Claudel renouvela plusieurs fois l’ expérience musicale. Ce fut ainsi que Jeanne au bûcher, oratorio dramatique, sur une musique d’Arthur Honneger fut reçu avec le plus grand enthousiasme, tant par le public que par la critique.
Alors qu’il était en poste au Japon, s’inspirant du No, Claudel écrivit l’argument de La Femme et son ombre mimodrame musical, créé en 1923 au théâtre Impérial de Tokyo et repris par le chorégraphe Rolland Petit, au théâtre des Champs-Élysées.

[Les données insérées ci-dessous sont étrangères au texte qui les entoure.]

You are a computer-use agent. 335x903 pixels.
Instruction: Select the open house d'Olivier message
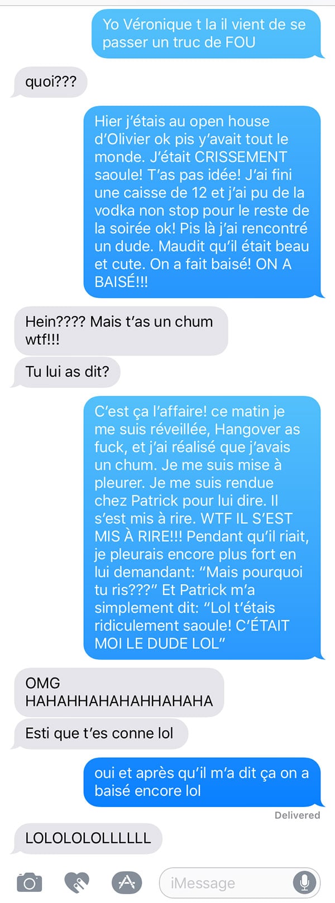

Paul Claudel après le tremblement de terre à Yokohama
en 1923
in Barraud-Renaud, Paris, notre siècle
(photo DR)
Coll. part.
En 1927, Claudel fut contacté pour écrire un second mimodrame à l’occasion d’une fête en l’honneur du centenaire du célèbre physicien M. Berthellot. L’œuvre s’intitula Sous les remparts d’Athenes, sur une musique de Germaine Tailleferre et fut interprété au palais de l’Élysées. Claudel déclara alors que le but de son ouvrage était « de créer derrière le drame une espèce de tapisserie sonore, dont les couleurs amusent et soulagent le spectateur et baignent de leurs reflets agréables, l'aridité d’une discussion philosophique ».
Mais revenons en arrière, alors que le onzième jour du onzième mois 1919 l’Armistice venait de sonner, Paul Claudel, alors en mission à Copenhague, entreprit l’écriture de l’un de ses futurs chef d’œuvre : Le Soulier de satin.

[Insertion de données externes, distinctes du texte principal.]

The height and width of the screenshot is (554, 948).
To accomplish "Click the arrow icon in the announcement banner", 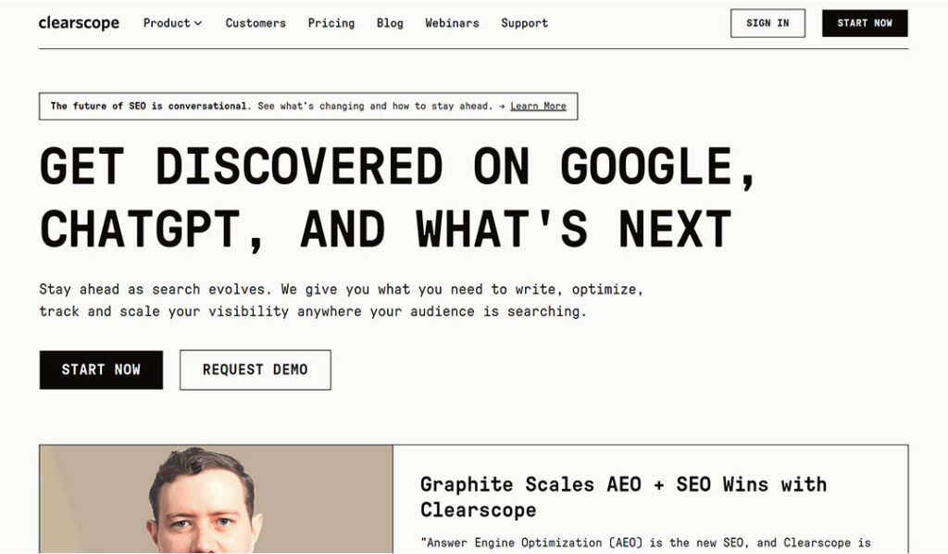I will tap(501, 107).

Influence des auteurs grecs : la Trilogie
Entre temps, Claudel eut l’intention de reprendre les personnages de L’Otage et, à l ‘instar d’Eschyle, de composer une série de trois pièces, intitulée : La trilogie des Coûfontaine. Après L’Otage, ce fut Le Pain dur et pour finir : Le Père humilié.
Dans Le Pain dur « le point limite du mythe freudien », l’action se passait vingt ans après celle de L’Otage. Sous le règne de Louis Philippe, Louis de Coûfontaine, fils né de l’étreinte insupportable de Sygne et de Turelure, fut un enfant maudit : « Ma mère a mieux aimé mourir que de me voir et mon père, dès que je suis né, a mis tout son cœur à me détester . » . Officier lors de la guerre d’Algérie, Louis s‘était endetté auprès de Lumir dont il s’était épris. Quand la jeune fille désira récupérer son argent pour aider à la libération de sa patrie, la Pologne. Louis apprit qu’il avait été dépossédé de l’héritage de sa mère par son père et que ce dernier cherchait à lui voler son amoureuse. Il souhaita tuer Turelure , affolé ,ce dernier mourut de peur. et après avoir épousé la juive, Sichel, l’ancienne maîtresse de son père, Louis devint à son tour Comte de Coûfontaine : « une figure la plus dégradée, la plus dégénérée du père. »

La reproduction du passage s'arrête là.